The male usher closest to Penny had a woman’s severed head in one hand with long brown hair. The usher kept brushing the head’s hair and whistling to himself. The usher’s eyes widened for no reason. Penny realized the brush was made of sharp needles. The brush severed scalp and chunks of hair with each cutting stroke. It wasn’t until the head was bald and had a pink mudslide of gore spilling down its face that the usher shrieked in delight and tossed the head across the theatre.
The movies kept rolling.
A new movie now.
“Freddy’s in the fryer. I know that mole on his ass from anywhere! Quick, let’s get out of the Grease Trap before it’s too late. This fast food joints giving me the creeps. Look!”
Carol, the screaming head chef, was thrown head first into the pool-sized vat of boiling hot grease. Her screams escalated. Greasy Gus, the skinny man whose clothes were dripping with an oily mess, stood above Carol as her body turned crispy. Gus used a wooden oar to stir the corpse back to the surface. “Shame I didn’t get to beer batter the bitch first. Damn shame.”
The film Grease Trap kept rolling. Penny found herself clinging onto her sanity. She had wet hersel
f in the seat not out of fear but out of necessity. After holding it for hours, her body made the decision for her. Humiliated, exhausted, questioning how much longer she would survive this terror show, it wouldn’t be too much longer before The Final Flesh premiered.
Chainsaw Ballerinas played next.
Not The Final Flesh.
“My God, Deputy, those bitches sliced and diced every member of this town. I’ve burned them. I’ve shot them. I tried to smoke ’em out with tear gas. Nothing works. I’ll be knee high to a grasshopper, how do we stop these ballerinas?”
The seasoned sheriff and the fresh-faced deputy stood behind a patrol car that faced the Cartwright Dance Hall building. Piano music could be heard through the auditorium’s front entrance. The sound was soon drowned out by the revving up of dozens of chainsaws.
Hearing the chainsaws, the deputy scowled. “It’s time we got real about this situation, Sheriff. I know I’m the new guy in town, but we’ve got to use our brains. Instead of scratching our heads and shoving our thumbs up our butts, let’s critically think this through. We know they only mutilate when they dance.”
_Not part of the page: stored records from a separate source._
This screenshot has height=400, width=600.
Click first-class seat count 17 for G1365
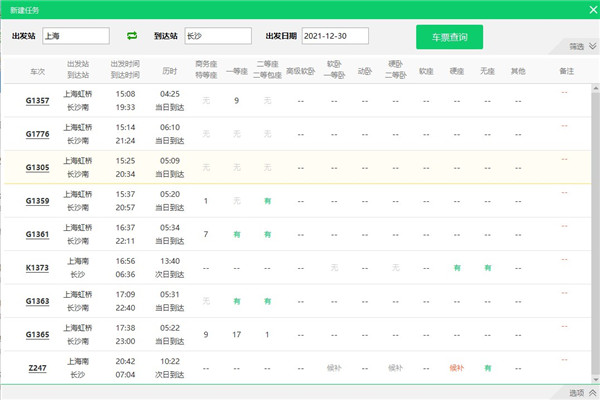pos(236,334)
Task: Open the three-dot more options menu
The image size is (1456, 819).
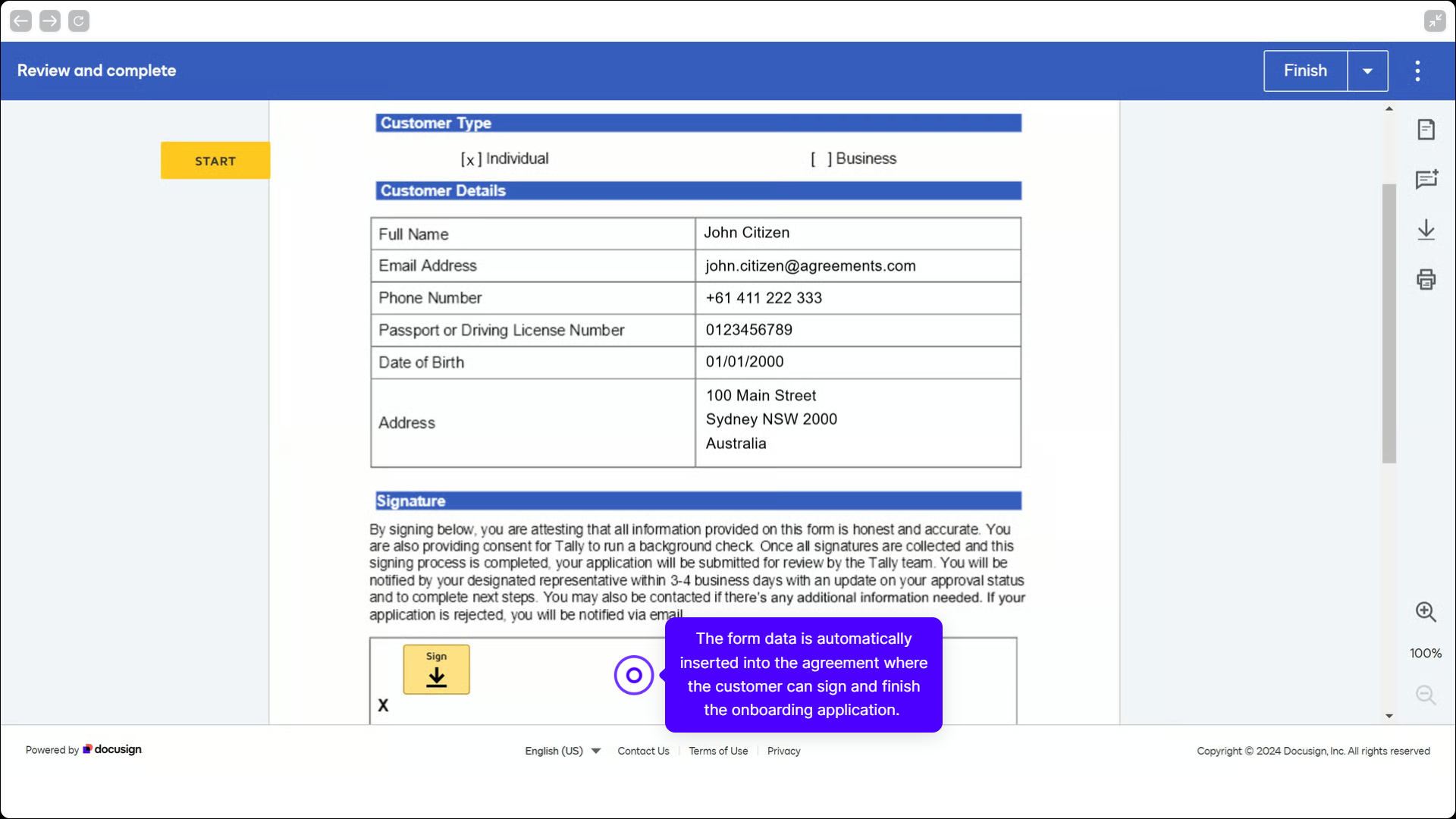Action: click(1417, 71)
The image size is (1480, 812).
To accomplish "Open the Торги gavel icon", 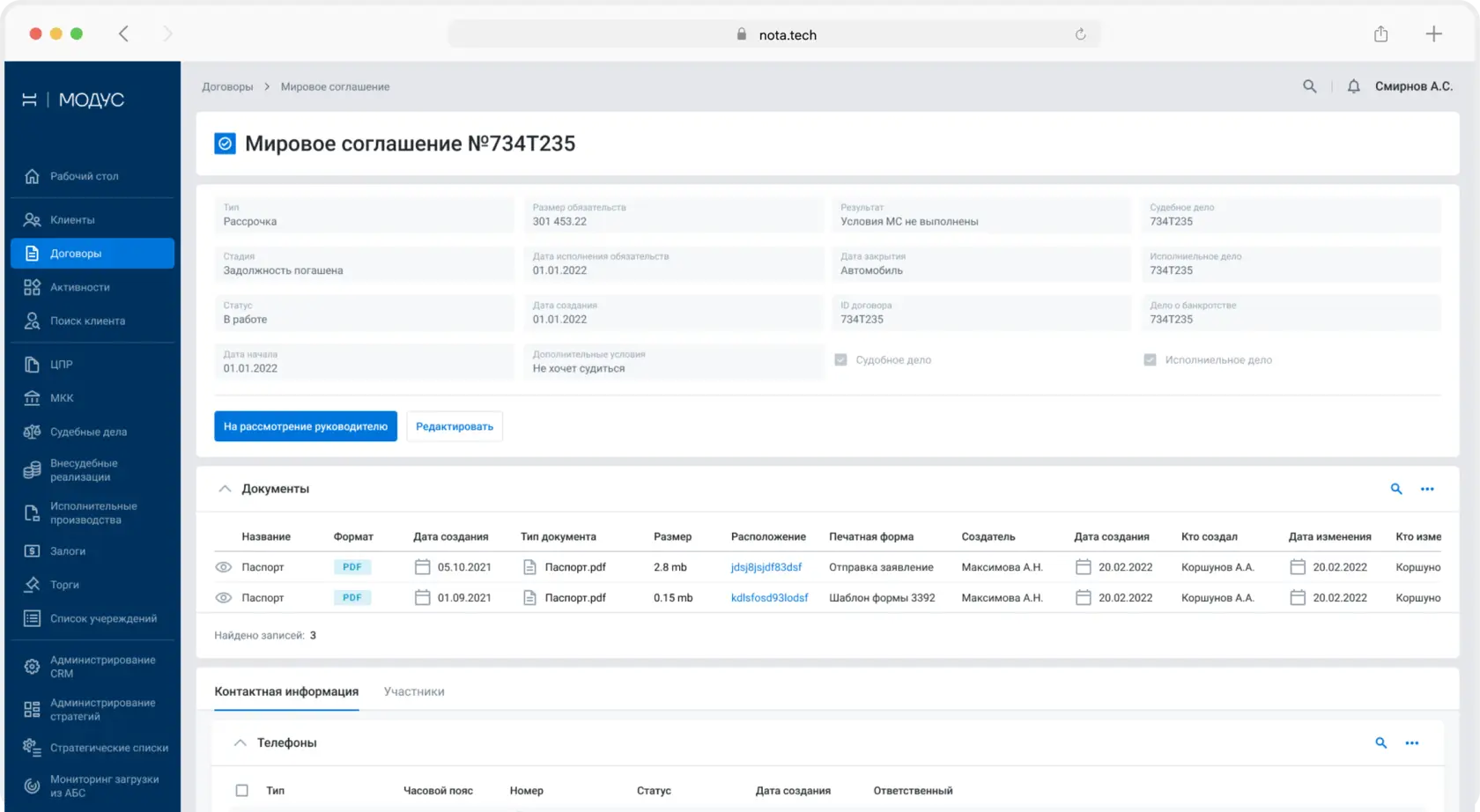I will (33, 585).
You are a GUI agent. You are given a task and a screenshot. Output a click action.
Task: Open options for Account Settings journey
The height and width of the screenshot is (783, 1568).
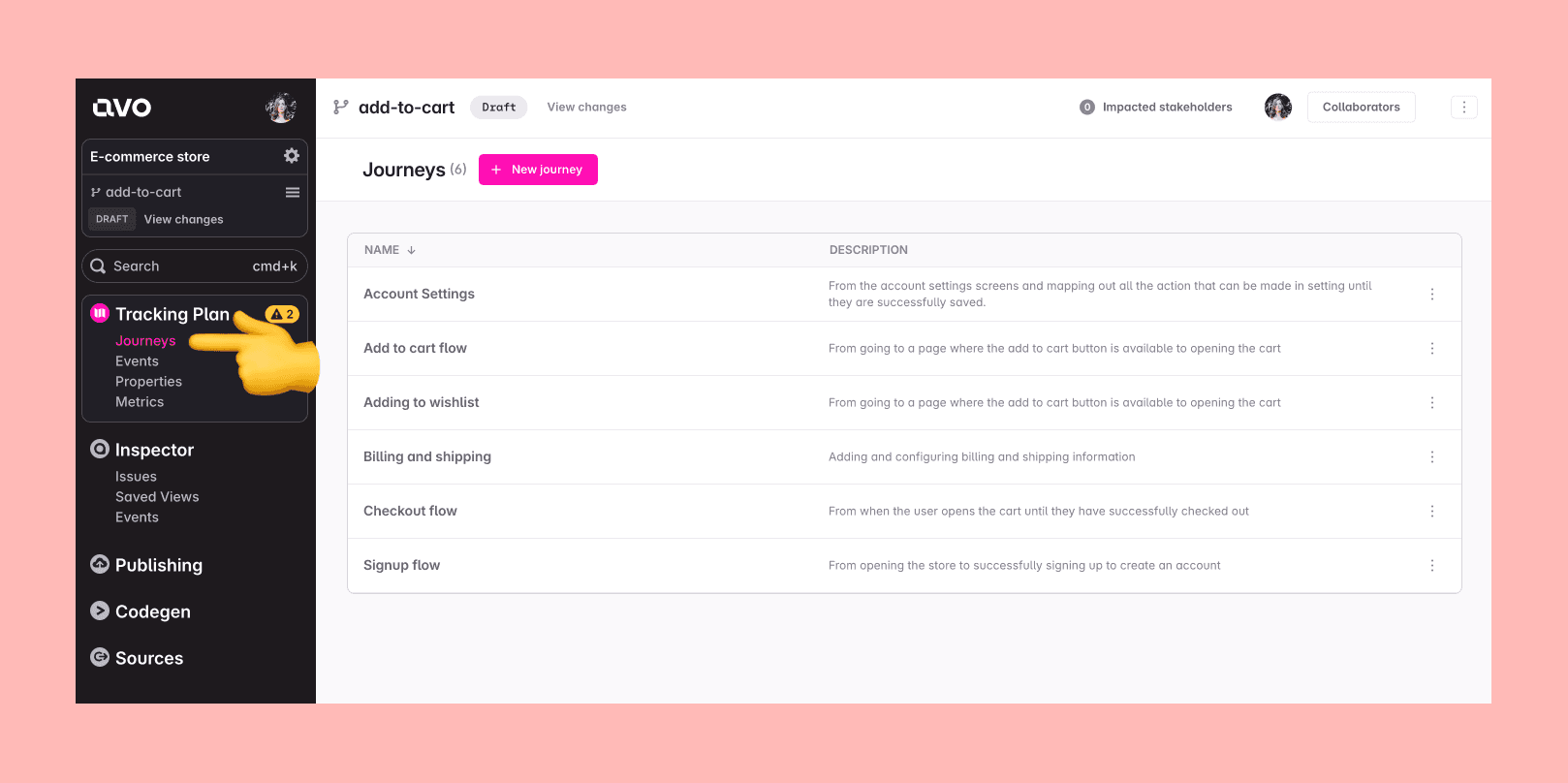click(x=1431, y=295)
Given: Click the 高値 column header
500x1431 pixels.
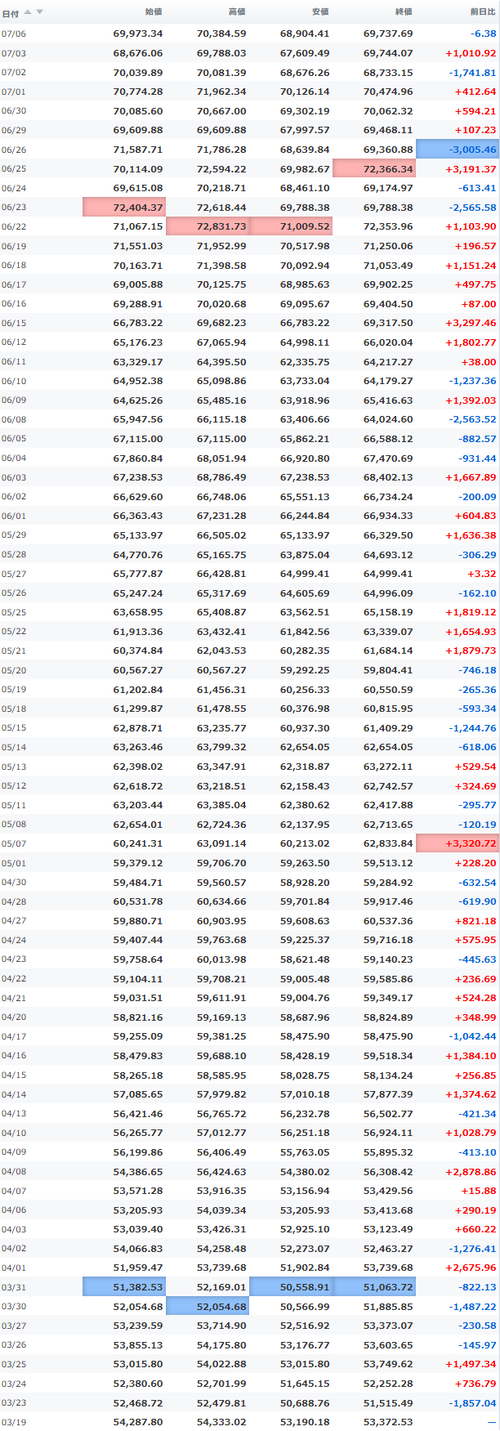Looking at the screenshot, I should [236, 12].
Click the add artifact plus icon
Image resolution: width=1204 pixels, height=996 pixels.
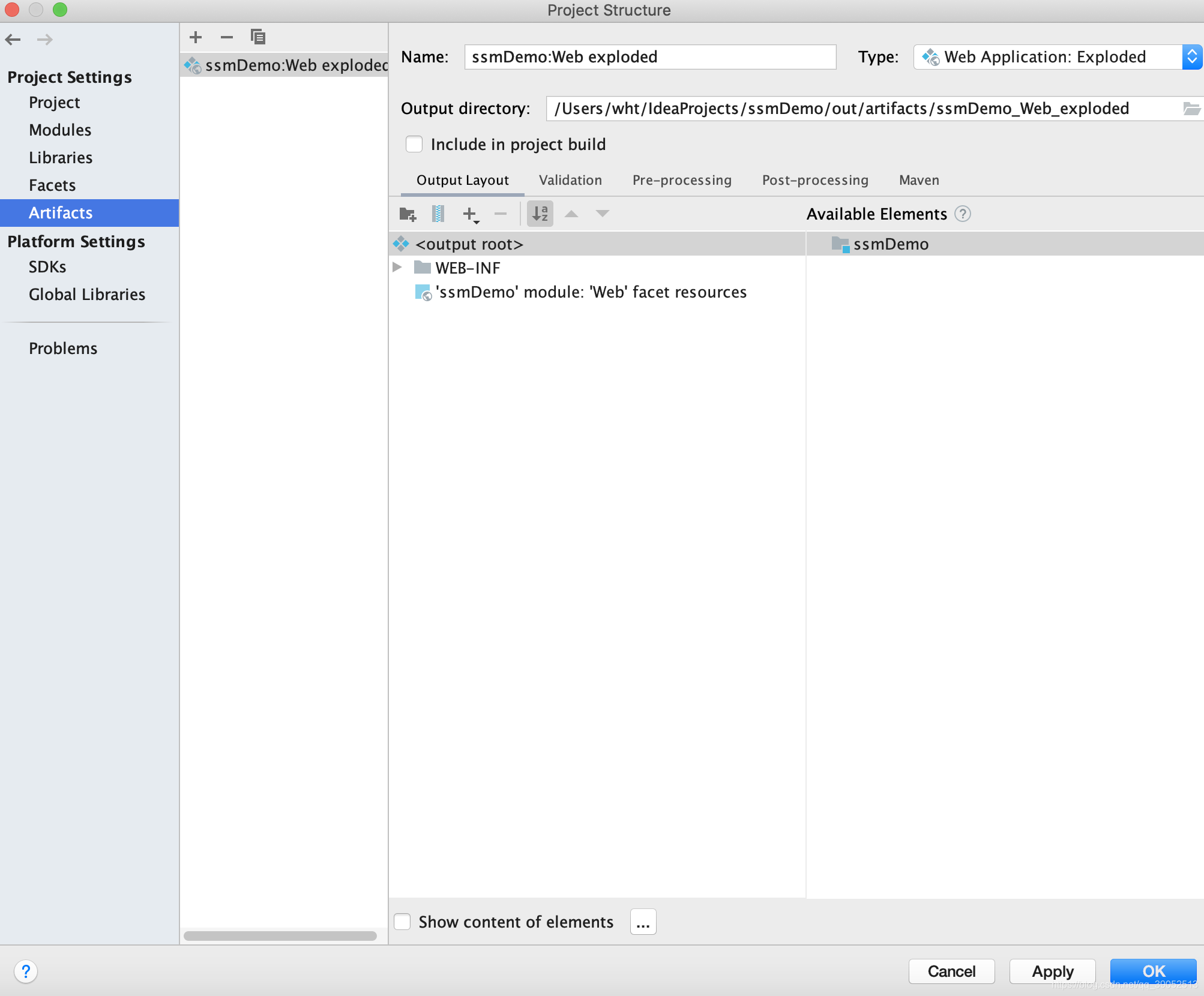tap(196, 37)
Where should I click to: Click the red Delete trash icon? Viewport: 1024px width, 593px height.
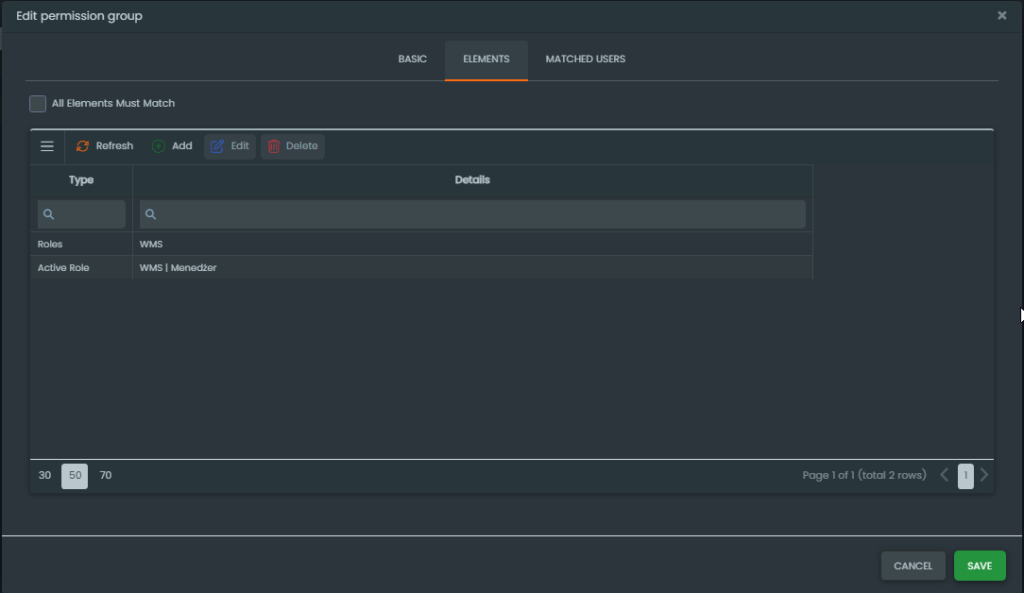click(x=274, y=146)
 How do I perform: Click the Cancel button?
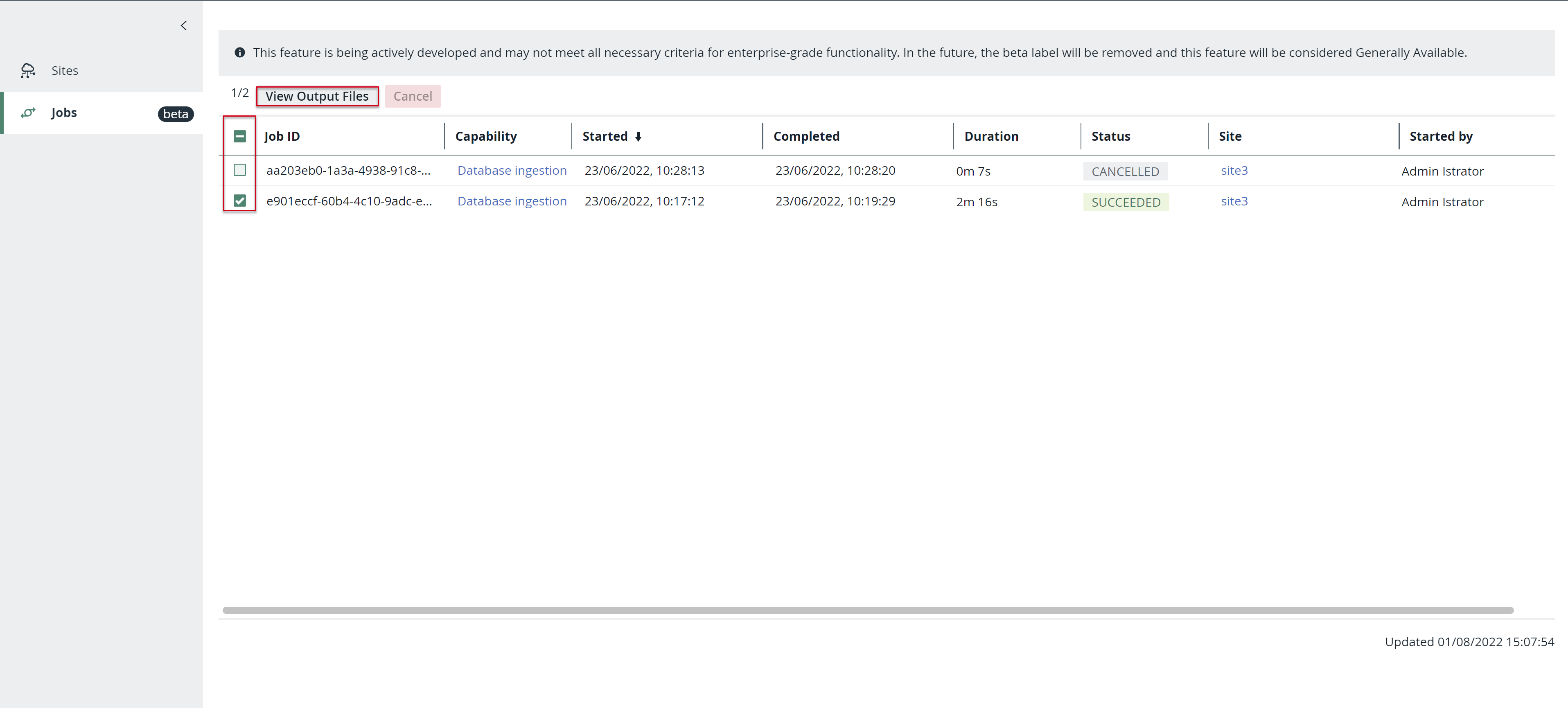[x=412, y=96]
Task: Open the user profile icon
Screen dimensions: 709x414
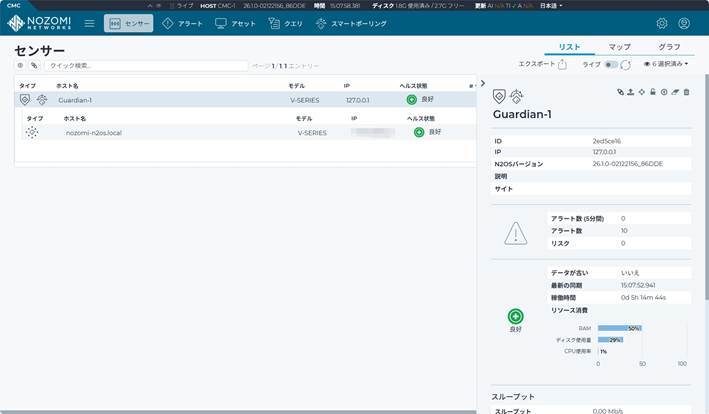Action: (684, 23)
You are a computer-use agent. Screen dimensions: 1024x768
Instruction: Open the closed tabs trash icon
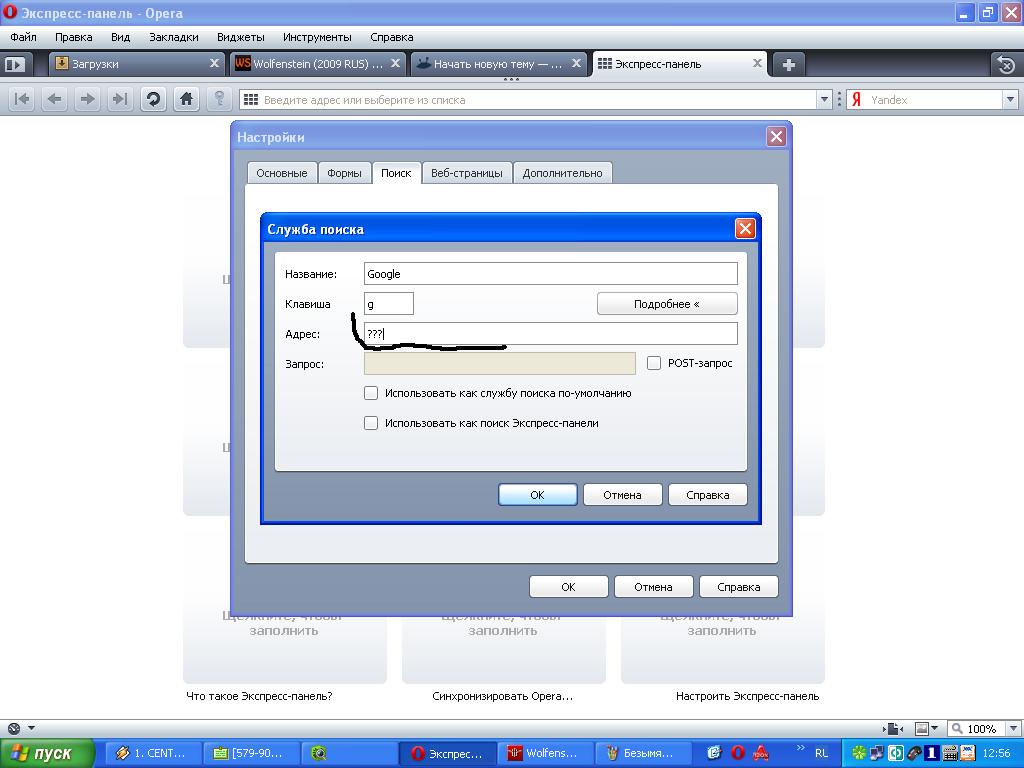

The sheriff wasn’t pleased to hear such backtalk from the new deputy in town. “Franklin, just what the heck are you gettin’ at, boy? Talk some straight talk.”
The deputy reached down into the car and produced two chainsaws. “The only way to keep someone from dancing, well sir, is to cut off their legs.”
The sheriff grabbed the chainsaw, jerked back the chain and revved it up. “Then we better get to it, Franklin. I’ve never been good at dancing. I could never get the shit off my shoes.”
The two charged into the auditorium with chainsaws growling.
Chapter Nine
After yet another fresh dose of saline drops administered by the disturbed nurse/theatre usher, Penny could see again. There was only one thing she was clinging to right now. Whoever had taken over the theatre had failed to realize the seats were old. She was too caught up in the horrifying events to notice the obvious. If she really channeled her strength into her arms, she could rip the armrests off the chair and perhaps free herself. Maybe then she could use that arm to peel off the duct tape over the rest of her body and escape. The problem was avoiding the nurses and ushers.